Good evening (or morning...or afternoon) fellow Jamfers. I have a question that, in my 8 years of Caspering, I have not been asked before. I'm debating as to whether or not it deserves some sort of trophy or other recognition.

Anyway, I guess we have a growing number of users who don't like being...taunted or teased...with invitations to upgrade to High Sierra only to find that there are policies in place to prevent them from partaking a bite of that, for now, forbidden OS fruit.

That being said, our support team is beginning to receive questions from users about "blocking" said invitation so they won't be reminded about something they can't have...for the time being.

Is it possible to block a notification like that in the App Store?

Allow me to thank y'all in advance.

4 REPLIES 4

bwiessner
Contributor II

@stmyers

I spent a few hours last week researching this same question and found 2 work arounds.
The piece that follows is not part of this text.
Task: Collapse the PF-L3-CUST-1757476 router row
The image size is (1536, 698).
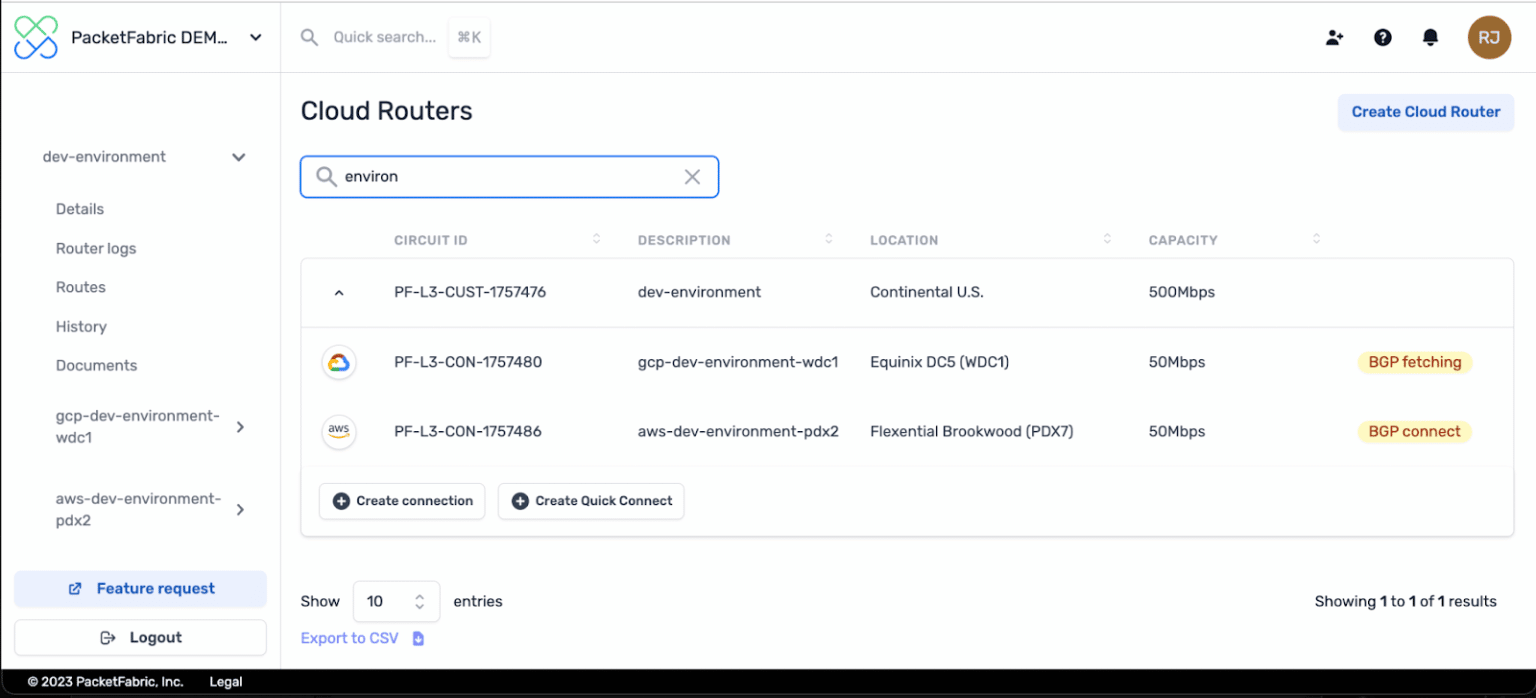Action: point(339,292)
Not 100% solutions.

1) turn of Sotware update auto check and ignore the update with softwareupdate --ignore command.

2) turn off update auto check & set a dummy or fake SUS server. The computer won’t find any updates. But would get an error if they went to the App Store and manually checked for updates.

psliequ
Contributor III

A bit old but I believe this still works;

http://blog.eriknicolasgomez.com/2015/10/01/paradise-island-hiding-el-capitans-free-upgrade-banner/

Just build a dmg package from the file he mentions.

stmyers
New Contributor III

Sorry about the delayed response to you both.
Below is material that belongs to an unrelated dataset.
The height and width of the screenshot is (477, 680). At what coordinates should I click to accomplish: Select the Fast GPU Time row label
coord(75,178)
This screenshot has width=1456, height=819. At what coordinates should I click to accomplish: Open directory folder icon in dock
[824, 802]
Thanks VERY much. I'm going to test both of these suggestions over the holidays.

Merry Happy ChristmaKwaanzUkkah!
And Happy New Year!

Nix4Life
Valued Contributor

@stmyers,

Careful with turning off software auto updates. Some security patches like MRT,Gatekeeper and Xprotect are usually installed via the setting in the background see Tim Sutton's write up here. Blocking the High Sierra notifications has been discussed at length on the forum, just do a quick search you'll find 5 or more (and counting) queries.